The bill’s sponsor acknowledged it’s all but dead for the 30-day legislative session, which ends next week, but said she intends to keep trying on the issue.
“The fight (against the bill) is to maintain the status quo – it’s not centered around student success,” Rep. Monica Youngblood, R-Albuquerque, told the Journal.
Similar legislation backed by Martinez stalled in each of the past seven years. This year’s measure was different from previous versions in that it would give parents the final say about whether children deemed not proficient in reading should be held back in school.
However, critics said the legislation still had significant flaws, arguing that it would base student advancement decisions solely on reading instead of broader academic proficiency indicators.
“I think this takes us a step backward instead of a step forward,” said Rep. Linda Trujillo, D-Santa Fe.
Several teachers union leaders also testified in opposition to the bill, which in the past has been described as intended to address “social promotion” in schools.
Ellen Bernstein, president of the Albuquerque Teachers Federation, said retaining thousands of additional students annually could pose an additional cost to the state and questioned whether such an approach would be effective.
“When you hold someone back and they don’t socially and emotionally need to be retained, you do them more damage than good academically,” Bernstein said.
The bill considered Friday applies specifically to students in kindergarten through third grade, starting in the 2018-19 school year.
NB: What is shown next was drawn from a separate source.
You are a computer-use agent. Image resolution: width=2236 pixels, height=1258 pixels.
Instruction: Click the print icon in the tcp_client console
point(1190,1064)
It also calls for summer school, tutoring or other types of intervention for such students who are deemed to be lagging behind in reading ability.
Meanwhile, the committee also voted to table a measure, House Bill 180, aimed at ensuring more public education dollars are actually spent on classroom needs.
The bill came under fire from the New Mexico School Superintendents Association and teachers unions, which said it could undermine local authority.
“We continue to believe that getting more dollars to teachers and students in the classroom, where the actual learning take place, is an urgently needed reform,” said Fred Nathan, executive director of Think New Mexico, a Santa Fe-based think tank that pushed for the legislation.